I suggest  fixed-base.

Actually I prefer literal, but I think fixed-base does address some
valid concerns with literal, and it has at least some hope of
consensus.

literal would be OK, absolutize isn't a word, so I couldn't vote for
that. forbid should be ruled out as after this  I wouldn't trust
the W3C to keep its recommendation, forbid would just hang around
until it was next thought a good time to re-open the debate and
re-allow relative URI. Whatever happens, the namespace rec should be
made secure so we can't again have it incompatibly changed. Otherwise
how is anyone to build anything with any confidence?

> Having decided the above function that gives us nsn's, then
> for the purposes of the "unique attribute" issue, we need a
> function that takes two nsn's and two local names and returns
> a boolean "unique/non-unique" answer. 

string "character-for-character" equality as in the current rec.

I say character for character, rather than byte for byte, as one
issue that probably should be clarified in the ns rec is what to do
about non ascii characters. Given that XML allows unicode element
names it is not really consistent to force ascii namespace names.
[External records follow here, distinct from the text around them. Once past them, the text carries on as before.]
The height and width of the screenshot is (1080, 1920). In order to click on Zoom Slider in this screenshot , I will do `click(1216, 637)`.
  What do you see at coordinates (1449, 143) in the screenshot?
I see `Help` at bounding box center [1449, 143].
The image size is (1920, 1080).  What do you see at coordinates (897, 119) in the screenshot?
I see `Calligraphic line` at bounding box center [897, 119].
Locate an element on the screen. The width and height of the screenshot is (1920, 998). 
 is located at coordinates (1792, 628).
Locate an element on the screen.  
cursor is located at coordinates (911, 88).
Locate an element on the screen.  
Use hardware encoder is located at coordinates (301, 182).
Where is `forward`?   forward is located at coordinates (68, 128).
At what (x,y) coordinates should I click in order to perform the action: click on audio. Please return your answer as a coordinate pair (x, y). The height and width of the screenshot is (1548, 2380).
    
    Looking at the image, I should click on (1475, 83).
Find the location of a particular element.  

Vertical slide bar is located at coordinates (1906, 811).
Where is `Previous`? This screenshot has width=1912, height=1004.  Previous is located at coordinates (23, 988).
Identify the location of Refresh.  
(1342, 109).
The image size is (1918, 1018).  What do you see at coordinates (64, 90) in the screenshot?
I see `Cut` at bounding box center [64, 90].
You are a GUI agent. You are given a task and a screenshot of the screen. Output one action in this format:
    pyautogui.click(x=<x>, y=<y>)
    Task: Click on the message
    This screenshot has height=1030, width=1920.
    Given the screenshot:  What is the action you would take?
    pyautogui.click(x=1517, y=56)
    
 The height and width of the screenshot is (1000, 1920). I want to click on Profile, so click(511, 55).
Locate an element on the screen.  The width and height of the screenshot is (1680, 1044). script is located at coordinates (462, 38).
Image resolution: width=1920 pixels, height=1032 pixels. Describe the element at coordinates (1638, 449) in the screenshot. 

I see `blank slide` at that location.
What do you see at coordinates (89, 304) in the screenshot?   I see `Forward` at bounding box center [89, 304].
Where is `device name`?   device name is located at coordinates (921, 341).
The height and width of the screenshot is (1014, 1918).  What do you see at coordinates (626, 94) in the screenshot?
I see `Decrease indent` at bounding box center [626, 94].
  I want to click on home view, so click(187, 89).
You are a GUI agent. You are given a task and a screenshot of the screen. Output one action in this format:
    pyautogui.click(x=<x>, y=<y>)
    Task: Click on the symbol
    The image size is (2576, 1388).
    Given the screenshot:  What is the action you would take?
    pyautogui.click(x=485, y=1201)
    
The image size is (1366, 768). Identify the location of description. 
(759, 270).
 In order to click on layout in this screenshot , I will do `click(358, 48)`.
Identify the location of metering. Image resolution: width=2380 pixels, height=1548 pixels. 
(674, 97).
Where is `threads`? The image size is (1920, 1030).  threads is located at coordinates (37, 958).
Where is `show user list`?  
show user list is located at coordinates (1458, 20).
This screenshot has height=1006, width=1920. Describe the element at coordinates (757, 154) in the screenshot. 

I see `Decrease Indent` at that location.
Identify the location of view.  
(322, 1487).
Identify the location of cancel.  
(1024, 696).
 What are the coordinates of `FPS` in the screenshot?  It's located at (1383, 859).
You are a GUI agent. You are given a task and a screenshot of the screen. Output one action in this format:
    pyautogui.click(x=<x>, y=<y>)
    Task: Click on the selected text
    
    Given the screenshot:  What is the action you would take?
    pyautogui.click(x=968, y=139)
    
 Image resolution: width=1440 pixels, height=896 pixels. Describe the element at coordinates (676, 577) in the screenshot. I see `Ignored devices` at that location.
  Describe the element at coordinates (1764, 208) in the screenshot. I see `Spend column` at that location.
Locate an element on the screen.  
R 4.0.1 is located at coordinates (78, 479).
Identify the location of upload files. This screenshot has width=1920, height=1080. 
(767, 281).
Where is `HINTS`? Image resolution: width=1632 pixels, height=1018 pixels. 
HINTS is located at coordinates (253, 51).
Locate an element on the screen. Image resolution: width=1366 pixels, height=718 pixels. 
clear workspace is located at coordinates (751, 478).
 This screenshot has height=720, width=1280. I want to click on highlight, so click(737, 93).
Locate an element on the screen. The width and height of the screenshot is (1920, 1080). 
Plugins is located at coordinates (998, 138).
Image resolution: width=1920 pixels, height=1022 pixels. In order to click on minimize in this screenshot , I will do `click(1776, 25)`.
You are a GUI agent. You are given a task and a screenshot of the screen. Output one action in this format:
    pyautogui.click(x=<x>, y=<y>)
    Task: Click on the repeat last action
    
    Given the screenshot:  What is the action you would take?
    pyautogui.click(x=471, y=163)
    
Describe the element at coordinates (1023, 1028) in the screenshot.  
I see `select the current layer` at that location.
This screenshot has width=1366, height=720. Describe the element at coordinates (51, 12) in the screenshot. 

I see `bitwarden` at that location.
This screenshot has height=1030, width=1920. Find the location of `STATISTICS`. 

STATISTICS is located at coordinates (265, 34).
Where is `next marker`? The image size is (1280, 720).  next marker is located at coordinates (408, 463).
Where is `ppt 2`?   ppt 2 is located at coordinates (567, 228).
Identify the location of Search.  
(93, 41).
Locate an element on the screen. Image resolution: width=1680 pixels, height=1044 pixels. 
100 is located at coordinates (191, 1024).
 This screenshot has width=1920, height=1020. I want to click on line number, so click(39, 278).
All the other recs that involve URI have some boiler plate text about
utf8 encoding and % escaping the bytes.

What I'd _like_ to be the case is that even for fixed-base
the ns-attrib is allowed to have non ascii characters, the
rfc 5.2 algorithm is run leaving those characters in place
leading to an absolute-uri+frag-id-except-using-unicode-characters.
I think this should be the namespace name and used for equality
testing.  The namespace spec can say that if you are using the
namespace name as a URI to reference a resource then you need
to .... (utf-8 and % encode...)

An alternative would be to put the requirement to utf-8 and % encode
the ns-attribute into your function f above. But that would seriously
complicate namespace parsing, I know in my own tex based XML
typesetter that would be prohibitively expensive to do. (I'd just
document that as an incompatibilty.) Working with TeX puts unnatural
constraints on me that I don't expect to be typical, so I don't
necessarily mean that to be taken into consideration, but I think
a revised NS spec should say _something_ about characters that are not
allowed in URI.

David

Received on Wednesday, 21 June 2000 17:57:28 UTC